Kullanıcı Oyu: 5 / 5

Yıldız etkinYıldız etkinYıldız etkinYıldız etkinYıldız etkin
 

MASAJINIZ VAR


Bir Perdelik Kısa Oyun


Dekor: Sahnenin solunda, bir muhasebeci bürosu; iki masa ve muhtelif büro aksesuarları, sahnenin sağında ise masaj salonu; önü kapalı bir kabul masası, önünde sandalyeler, yanında paravanla ayrılmış bir masaj masası.

(Işık sahnenin solundaki muhasebe bürosunu aydınlatır. Soldaki masada bir eleman çalışmaktadır. – masa boş olabilir - Diğer masanın önünde bir kişi, masanın arkasındaki ile konuşmaktadır.)

Kamil: Yemin ediyorum bırakıcam bu mesleği.

Necip: Hoppala nerden çıktı şimdi bu?

Kamil: Görmüyo musun abi rezilliği. Her Allah’ın günü yeni bi şey. Bak yeni KDV tebliği yayınlamışlar. Tevkifat uygulaması değişmiş yine.

Necip: Okudum, okudum. Haberim var.

Kamil: Bu ne ya, yapboz tahtası gibi. Daha yeni değişmemiş miydi bu?

Necip: Evet, üç dört ay önce falan. Belki o kadar bile olmamıştır.

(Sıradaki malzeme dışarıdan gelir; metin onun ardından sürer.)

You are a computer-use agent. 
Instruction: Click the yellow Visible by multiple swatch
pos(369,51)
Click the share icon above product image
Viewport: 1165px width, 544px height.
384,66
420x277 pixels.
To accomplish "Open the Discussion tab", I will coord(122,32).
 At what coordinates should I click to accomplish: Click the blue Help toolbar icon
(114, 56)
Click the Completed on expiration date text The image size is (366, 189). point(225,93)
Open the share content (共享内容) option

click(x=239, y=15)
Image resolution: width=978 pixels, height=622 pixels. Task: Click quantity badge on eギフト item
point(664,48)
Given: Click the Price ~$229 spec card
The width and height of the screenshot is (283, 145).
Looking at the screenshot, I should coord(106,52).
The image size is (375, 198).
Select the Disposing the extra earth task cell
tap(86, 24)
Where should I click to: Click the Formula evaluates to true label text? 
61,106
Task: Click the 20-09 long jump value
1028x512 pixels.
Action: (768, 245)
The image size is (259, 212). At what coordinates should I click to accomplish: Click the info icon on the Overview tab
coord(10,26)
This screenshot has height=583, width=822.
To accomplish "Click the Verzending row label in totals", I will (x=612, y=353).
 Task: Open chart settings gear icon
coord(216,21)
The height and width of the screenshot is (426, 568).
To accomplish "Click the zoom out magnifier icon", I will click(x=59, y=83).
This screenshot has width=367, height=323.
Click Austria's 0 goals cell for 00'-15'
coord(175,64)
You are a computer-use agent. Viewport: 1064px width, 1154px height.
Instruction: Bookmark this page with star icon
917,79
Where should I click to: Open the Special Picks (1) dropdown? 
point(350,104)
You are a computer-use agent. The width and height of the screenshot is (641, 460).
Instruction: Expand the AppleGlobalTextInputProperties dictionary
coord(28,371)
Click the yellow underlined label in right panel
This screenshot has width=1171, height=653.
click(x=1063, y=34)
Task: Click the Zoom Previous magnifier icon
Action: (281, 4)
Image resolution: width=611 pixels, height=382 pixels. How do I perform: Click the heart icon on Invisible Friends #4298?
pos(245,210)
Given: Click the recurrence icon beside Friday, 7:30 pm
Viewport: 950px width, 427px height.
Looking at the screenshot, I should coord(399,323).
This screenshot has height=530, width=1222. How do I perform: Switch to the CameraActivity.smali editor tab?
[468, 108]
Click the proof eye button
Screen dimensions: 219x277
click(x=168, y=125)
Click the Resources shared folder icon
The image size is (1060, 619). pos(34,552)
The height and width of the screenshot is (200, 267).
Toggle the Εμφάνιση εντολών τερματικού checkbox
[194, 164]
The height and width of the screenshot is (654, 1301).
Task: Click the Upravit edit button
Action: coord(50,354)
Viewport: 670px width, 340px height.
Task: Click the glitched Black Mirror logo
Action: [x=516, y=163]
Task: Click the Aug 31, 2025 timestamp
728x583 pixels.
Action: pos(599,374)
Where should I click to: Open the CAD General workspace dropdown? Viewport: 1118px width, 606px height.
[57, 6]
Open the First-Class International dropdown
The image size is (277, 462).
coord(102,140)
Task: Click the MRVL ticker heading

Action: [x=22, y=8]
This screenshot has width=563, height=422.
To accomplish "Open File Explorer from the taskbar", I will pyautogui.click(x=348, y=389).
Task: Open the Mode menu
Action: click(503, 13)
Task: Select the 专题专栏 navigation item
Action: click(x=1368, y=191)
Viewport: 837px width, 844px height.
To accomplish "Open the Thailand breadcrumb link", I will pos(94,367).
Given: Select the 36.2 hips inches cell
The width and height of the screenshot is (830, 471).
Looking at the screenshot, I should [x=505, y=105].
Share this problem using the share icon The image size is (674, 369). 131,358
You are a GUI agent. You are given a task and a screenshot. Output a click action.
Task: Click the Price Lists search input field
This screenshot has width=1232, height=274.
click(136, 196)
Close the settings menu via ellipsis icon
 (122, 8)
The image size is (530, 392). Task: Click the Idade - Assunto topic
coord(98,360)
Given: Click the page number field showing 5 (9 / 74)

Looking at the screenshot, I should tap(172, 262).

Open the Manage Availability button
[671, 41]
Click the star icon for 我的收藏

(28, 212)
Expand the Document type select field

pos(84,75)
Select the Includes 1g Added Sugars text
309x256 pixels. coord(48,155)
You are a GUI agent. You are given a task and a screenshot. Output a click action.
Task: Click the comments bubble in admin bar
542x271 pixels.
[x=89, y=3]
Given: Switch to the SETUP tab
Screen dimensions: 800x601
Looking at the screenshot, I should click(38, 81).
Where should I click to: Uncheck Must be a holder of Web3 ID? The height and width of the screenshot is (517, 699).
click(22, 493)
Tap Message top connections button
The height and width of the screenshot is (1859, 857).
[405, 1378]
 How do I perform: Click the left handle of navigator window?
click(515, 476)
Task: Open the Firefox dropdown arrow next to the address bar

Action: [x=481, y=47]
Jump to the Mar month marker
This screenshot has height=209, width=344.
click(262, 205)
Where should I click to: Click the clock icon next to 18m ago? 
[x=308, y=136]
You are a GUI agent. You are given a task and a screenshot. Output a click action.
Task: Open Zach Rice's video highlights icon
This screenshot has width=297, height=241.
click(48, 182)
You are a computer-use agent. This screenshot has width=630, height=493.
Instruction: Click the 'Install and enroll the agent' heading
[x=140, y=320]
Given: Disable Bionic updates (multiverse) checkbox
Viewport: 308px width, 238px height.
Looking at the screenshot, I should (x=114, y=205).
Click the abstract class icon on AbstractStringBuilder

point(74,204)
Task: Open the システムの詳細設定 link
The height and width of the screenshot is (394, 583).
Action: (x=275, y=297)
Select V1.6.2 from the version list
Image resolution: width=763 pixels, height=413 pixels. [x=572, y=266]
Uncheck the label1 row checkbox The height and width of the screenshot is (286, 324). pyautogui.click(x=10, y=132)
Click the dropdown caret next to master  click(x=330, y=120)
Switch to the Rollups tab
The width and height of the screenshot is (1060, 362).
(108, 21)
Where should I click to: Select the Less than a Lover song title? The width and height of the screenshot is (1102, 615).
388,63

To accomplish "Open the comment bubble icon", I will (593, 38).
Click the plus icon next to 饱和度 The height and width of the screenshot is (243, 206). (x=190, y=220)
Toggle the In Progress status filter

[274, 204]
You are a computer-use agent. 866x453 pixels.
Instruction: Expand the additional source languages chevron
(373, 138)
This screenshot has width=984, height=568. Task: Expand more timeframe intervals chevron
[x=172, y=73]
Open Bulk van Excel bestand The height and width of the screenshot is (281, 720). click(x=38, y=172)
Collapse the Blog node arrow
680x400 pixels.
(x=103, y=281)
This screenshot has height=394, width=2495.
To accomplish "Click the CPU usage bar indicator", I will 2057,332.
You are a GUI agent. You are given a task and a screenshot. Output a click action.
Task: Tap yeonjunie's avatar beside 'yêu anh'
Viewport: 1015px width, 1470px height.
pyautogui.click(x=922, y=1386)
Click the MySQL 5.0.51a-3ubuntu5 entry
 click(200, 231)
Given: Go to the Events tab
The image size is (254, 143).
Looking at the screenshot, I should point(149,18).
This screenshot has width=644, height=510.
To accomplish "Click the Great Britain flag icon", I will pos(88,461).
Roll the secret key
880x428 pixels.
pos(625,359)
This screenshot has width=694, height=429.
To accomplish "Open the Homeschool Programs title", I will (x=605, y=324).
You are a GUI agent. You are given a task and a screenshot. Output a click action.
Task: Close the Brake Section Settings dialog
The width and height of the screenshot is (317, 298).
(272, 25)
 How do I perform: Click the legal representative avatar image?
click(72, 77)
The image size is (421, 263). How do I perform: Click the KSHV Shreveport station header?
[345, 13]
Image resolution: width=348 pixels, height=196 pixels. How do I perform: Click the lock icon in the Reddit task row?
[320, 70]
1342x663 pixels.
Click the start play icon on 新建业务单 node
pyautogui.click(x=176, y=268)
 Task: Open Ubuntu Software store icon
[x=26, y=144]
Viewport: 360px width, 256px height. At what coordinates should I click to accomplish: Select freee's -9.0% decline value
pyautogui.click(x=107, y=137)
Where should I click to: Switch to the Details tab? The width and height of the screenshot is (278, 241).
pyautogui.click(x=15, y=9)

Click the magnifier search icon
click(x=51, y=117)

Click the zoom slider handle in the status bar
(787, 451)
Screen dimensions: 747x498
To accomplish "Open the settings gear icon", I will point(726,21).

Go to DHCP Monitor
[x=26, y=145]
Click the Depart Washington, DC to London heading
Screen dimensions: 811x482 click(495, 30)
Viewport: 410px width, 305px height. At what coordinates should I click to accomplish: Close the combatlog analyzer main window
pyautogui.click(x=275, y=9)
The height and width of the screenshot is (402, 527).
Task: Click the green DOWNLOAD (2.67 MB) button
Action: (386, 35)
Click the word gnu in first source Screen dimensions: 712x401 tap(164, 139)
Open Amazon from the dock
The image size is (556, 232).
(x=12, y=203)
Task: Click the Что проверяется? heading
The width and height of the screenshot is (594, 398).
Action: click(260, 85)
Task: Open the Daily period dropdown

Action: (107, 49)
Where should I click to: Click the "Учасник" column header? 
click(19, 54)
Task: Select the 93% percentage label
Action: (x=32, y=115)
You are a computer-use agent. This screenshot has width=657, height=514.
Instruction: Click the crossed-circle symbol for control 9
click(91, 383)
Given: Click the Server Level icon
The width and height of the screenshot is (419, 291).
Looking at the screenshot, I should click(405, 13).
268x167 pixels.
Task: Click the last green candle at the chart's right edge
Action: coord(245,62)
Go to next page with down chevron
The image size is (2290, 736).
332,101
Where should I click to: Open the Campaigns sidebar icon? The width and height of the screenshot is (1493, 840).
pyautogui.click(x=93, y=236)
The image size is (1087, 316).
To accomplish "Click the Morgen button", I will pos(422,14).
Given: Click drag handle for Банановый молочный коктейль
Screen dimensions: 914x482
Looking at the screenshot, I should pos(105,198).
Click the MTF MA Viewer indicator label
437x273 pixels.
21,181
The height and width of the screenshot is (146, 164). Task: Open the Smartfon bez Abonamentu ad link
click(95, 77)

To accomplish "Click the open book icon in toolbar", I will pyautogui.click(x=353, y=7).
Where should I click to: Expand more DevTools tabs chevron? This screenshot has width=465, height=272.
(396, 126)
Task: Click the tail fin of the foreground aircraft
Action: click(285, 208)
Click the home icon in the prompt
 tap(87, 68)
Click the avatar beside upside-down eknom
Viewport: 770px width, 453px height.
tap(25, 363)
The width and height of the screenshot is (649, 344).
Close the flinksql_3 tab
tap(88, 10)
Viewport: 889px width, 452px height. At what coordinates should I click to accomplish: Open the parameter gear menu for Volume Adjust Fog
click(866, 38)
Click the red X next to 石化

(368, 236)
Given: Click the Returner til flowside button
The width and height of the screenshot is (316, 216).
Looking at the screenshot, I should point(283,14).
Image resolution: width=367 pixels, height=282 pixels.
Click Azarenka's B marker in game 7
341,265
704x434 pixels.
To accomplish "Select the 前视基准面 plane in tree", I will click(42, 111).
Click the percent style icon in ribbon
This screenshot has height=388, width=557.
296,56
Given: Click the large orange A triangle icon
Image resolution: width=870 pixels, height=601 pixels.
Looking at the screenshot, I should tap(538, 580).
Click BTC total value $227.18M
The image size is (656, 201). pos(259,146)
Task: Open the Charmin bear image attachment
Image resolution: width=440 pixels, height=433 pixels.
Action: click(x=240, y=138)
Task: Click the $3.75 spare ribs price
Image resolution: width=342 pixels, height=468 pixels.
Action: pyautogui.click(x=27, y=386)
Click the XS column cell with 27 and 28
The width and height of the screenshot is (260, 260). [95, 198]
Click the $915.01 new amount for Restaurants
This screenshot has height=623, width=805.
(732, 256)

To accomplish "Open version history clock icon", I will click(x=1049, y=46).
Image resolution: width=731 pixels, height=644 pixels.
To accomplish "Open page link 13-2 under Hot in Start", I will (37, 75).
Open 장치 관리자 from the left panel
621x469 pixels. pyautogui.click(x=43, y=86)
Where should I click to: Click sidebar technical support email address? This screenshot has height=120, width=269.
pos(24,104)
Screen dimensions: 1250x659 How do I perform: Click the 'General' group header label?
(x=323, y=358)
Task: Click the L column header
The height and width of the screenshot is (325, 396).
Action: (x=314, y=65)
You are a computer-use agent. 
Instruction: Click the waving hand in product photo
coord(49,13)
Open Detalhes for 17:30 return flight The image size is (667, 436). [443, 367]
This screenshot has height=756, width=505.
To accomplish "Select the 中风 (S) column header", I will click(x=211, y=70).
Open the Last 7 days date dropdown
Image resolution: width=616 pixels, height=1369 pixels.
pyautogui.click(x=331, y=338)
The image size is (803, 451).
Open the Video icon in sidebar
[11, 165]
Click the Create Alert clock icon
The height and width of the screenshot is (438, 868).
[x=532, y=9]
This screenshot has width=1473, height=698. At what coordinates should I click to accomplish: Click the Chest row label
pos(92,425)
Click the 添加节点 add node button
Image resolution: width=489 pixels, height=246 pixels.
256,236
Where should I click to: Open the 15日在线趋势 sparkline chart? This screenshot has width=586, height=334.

Kamil: Onu beceremedik, yenisini yaptık. İşin yoksa bütün gün Resmi Gazete oku.

Necip: Bereket şimdi internet var da, her değişiklikten anında haberimiz oluyor. Eskiden bilmiyo musun ne çekerdik, mevzuat föyleriyle?

Kamil: Bilmez miyim. Ne çileydi be. Dört delikli, onlarca kitap. Onu çıkar bunu tak, bunu çıkar onu tak. Haftada bi günümüzü o işe ayırırdık.

Necip: Tabi tabi. Hele bi de torba bi yasa çıktı mı, vay haline.

Kamil: Of ki ne of. Deste deste föy gelir, bütün kitaplar elden geçerdi. İşin ucunu bi kaçırdın mı ayvayı yedin.

Necip: Bi keresinde, iki üç haftalık biriktireyim dedim de, gül gibi hafta sonum mevzuat yerleştirme uğruna heder oldu.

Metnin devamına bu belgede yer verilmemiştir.